## TASK PROMPT
Whatever the lines below say, output them exactly.

## INPUT

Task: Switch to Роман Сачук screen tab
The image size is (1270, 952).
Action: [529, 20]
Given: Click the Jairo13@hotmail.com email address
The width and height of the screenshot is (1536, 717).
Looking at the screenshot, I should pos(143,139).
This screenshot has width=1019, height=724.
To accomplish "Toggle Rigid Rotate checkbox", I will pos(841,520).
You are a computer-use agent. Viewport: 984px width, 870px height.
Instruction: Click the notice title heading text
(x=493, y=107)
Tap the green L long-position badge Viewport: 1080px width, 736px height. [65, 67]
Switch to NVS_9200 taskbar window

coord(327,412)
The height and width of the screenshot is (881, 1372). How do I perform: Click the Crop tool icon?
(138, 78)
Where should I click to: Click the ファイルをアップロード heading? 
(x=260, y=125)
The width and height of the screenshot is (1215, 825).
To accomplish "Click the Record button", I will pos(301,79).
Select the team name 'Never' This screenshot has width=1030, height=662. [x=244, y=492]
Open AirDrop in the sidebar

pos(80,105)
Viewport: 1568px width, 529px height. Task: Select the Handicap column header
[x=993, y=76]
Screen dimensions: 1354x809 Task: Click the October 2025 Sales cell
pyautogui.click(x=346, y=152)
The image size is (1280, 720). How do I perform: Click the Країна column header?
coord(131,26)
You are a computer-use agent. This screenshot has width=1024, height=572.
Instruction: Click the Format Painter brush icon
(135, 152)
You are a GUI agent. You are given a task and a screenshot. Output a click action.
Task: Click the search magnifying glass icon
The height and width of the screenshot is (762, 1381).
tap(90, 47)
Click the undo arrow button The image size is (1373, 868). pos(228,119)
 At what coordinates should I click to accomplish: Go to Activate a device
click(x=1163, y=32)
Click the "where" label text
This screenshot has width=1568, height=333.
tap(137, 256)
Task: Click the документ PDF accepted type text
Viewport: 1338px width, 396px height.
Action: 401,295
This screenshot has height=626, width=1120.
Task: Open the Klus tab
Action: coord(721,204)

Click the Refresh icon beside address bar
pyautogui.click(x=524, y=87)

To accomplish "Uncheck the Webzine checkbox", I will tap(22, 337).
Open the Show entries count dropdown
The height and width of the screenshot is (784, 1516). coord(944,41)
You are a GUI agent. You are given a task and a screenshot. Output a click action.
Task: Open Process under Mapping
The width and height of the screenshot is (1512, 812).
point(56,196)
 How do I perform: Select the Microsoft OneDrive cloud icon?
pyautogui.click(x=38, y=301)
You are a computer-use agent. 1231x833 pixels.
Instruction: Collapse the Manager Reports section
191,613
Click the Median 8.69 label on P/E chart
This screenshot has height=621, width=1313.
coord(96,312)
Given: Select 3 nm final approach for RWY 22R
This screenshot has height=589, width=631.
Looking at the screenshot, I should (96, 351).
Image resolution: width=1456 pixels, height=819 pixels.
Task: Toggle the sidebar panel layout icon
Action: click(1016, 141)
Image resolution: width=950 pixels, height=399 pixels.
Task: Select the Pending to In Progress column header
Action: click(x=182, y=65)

## RESULT FOR THIS TASK
Task: Switch to Роман Сачук screen tab
The image size is (1270, 952).
Action: [529, 20]
Given: Click the Jairo13@hotmail.com email address
The width and height of the screenshot is (1536, 717).
Looking at the screenshot, I should pos(143,139).
This screenshot has width=1019, height=724.
To accomplish "Toggle Rigid Rotate checkbox", I will pos(841,520).
You are a computer-use agent. Viewport: 984px width, 870px height.
Instruction: Click the notice title heading text
(x=493, y=107)
Tap the green L long-position badge Viewport: 1080px width, 736px height. [65, 67]
Switch to NVS_9200 taskbar window

coord(327,412)
The height and width of the screenshot is (881, 1372). How do I perform: Click the Crop tool icon?
(138, 78)
Where should I click to: Click the ファイルをアップロード heading? 
(x=260, y=125)
The width and height of the screenshot is (1215, 825).
To accomplish "Click the Record button", I will pos(301,79).
Select the team name 'Never' This screenshot has width=1030, height=662. [x=244, y=492]
Open AirDrop in the sidebar

pos(80,105)
Viewport: 1568px width, 529px height. Task: Select the Handicap column header
[x=993, y=76]
Screen dimensions: 1354x809 Task: Click the October 2025 Sales cell
pyautogui.click(x=346, y=152)
The image size is (1280, 720). How do I perform: Click the Країна column header?
coord(131,26)
You are a computer-use agent. This screenshot has width=1024, height=572.
Instruction: Click the Format Painter brush icon
(135, 152)
You are a GUI agent. You are given a task and a screenshot. Output a click action.
Task: Click the search magnifying glass icon
The height and width of the screenshot is (762, 1381).
tap(90, 47)
Click the undo arrow button The image size is (1373, 868). pos(228,119)
 At what coordinates should I click to accomplish: Go to Activate a device
click(x=1163, y=32)
Click the "where" label text
This screenshot has width=1568, height=333.
tap(137, 256)
Task: Click the документ PDF accepted type text
Viewport: 1338px width, 396px height.
Action: 401,295
This screenshot has height=626, width=1120.
Task: Open the Klus tab
Action: coord(721,204)

Click the Refresh icon beside address bar
pyautogui.click(x=524, y=87)

To accomplish "Uncheck the Webzine checkbox", I will tap(22, 337).
Open the Show entries count dropdown
The height and width of the screenshot is (784, 1516). coord(944,41)
You are a GUI agent. You are given a task and a screenshot. Output a click action.
Task: Open Process under Mapping
The width and height of the screenshot is (1512, 812).
point(56,196)
 How do I perform: Select the Microsoft OneDrive cloud icon?
pyautogui.click(x=38, y=301)
You are a computer-use agent. 1231x833 pixels.
Instruction: Collapse the Manager Reports section
191,613
Click the Median 8.69 label on P/E chart
This screenshot has height=621, width=1313.
coord(96,312)
Given: Select 3 nm final approach for RWY 22R
This screenshot has height=589, width=631.
Looking at the screenshot, I should (96, 351).
Image resolution: width=1456 pixels, height=819 pixels.
Task: Toggle the sidebar panel layout icon
Action: click(1016, 141)
Image resolution: width=950 pixels, height=399 pixels.
Task: Select the Pending to In Progress column header
Action: click(x=182, y=65)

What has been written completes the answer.